Data breaches are costing insurance companies much more as the average cost per incident hiked to $3.7 million in 2011 from $2.4 million in 2010, a new study said.
Based on insurance claims submitted in 2011 for incidents that occurred from 2009 to 2011, the average number of records exposed decreased 18% to 1.4 million, according to NetDiligence’s “Cyber Liability & Data Breach Insurance Claims — A Study of Actual Payouts for Covered Breaches.”
A typical breach ranged from $25,000 to $200,000 in insurance costs, according to the study.
Legal damages stemming from data breaches represented the bulk of insurance costs, at an average of $582,000 for legal defense costs and an average of $2.1 million in settlements costs, compared with $500,000 and $1 million, respectively, in 2010, the study said.
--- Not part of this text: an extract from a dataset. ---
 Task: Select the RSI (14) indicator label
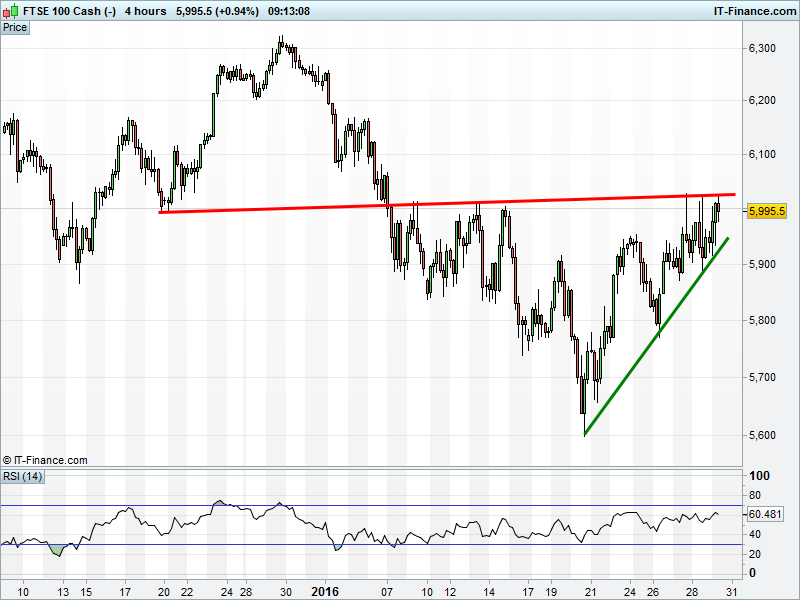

The average insurance cost for crisis management services was $983,000, an increase of $183,000 compared with the previous year.
Of the claims incidents submitted for this year’s study, 42% of the data exposed was the unauthorized disclosure of personally identifiable information, a 27% increased compared with 2010.
The second-most frequently exposed data was private health information at 15%, a decrease of 16% over the previous year.
The most breached business sectors included financial services and health care, accounting for 26% and 20% of insurance claims, respectively, in 2011.
The 2011 report examines claims payout information from 137 underwriters of cyber liability insurers.